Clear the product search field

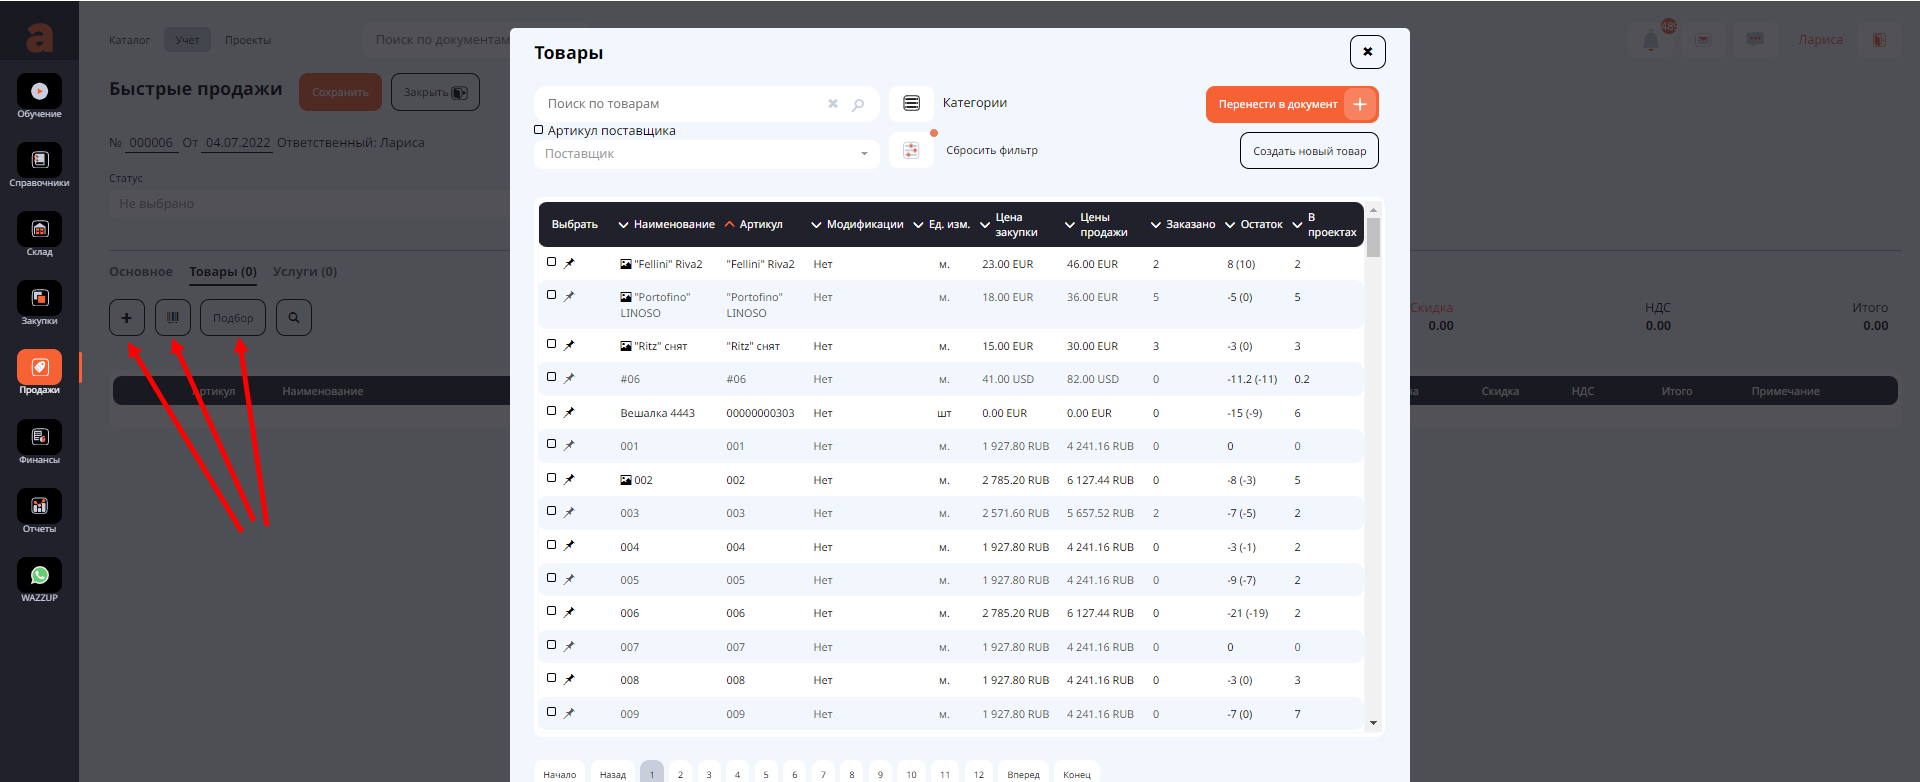tap(832, 104)
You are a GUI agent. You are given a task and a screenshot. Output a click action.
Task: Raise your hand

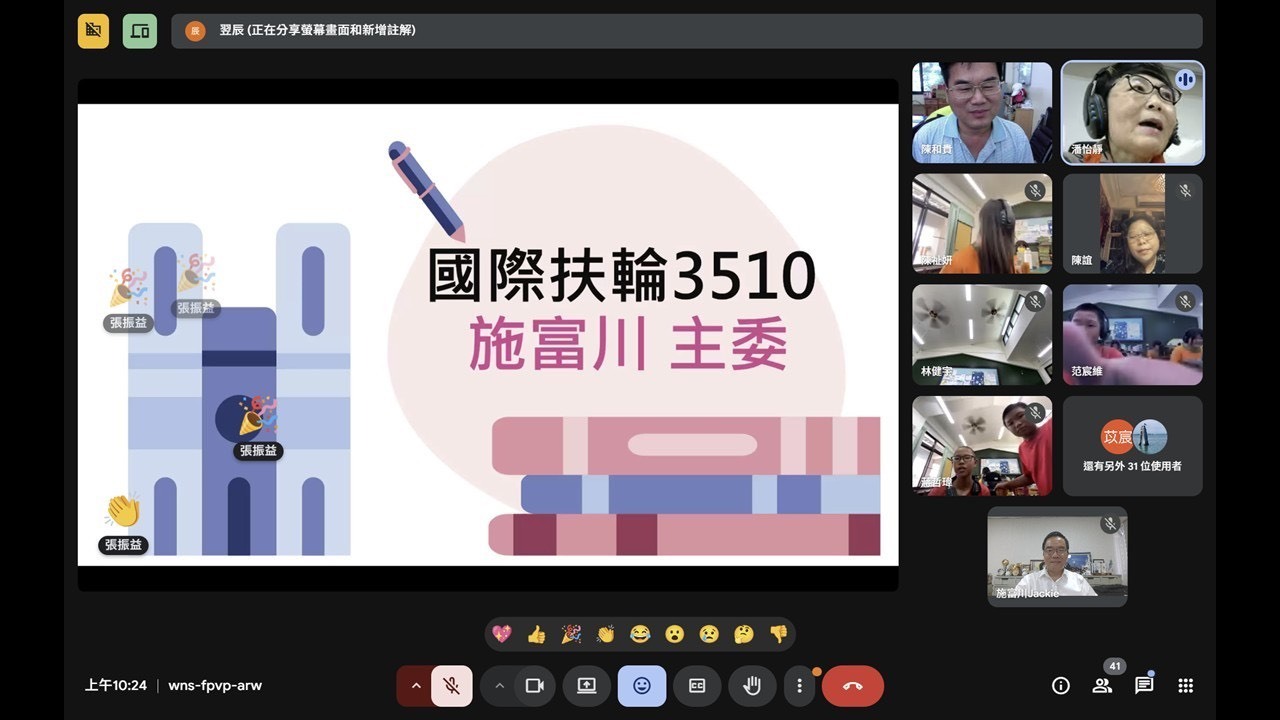click(752, 686)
===============
- [TASK INSTRUCTIONS]: Everything from the line with "You are a GUI" through the end of the records above, both ends included, is to be reproduced exactly, and nothing outside that span; the pictures are to be dropped.

- [OUTPUT OF THE EXERCISE]:
You are a GUI agent. You are given a task and a screenshot. Output a click action.
Task: Raise your hand

click(752, 686)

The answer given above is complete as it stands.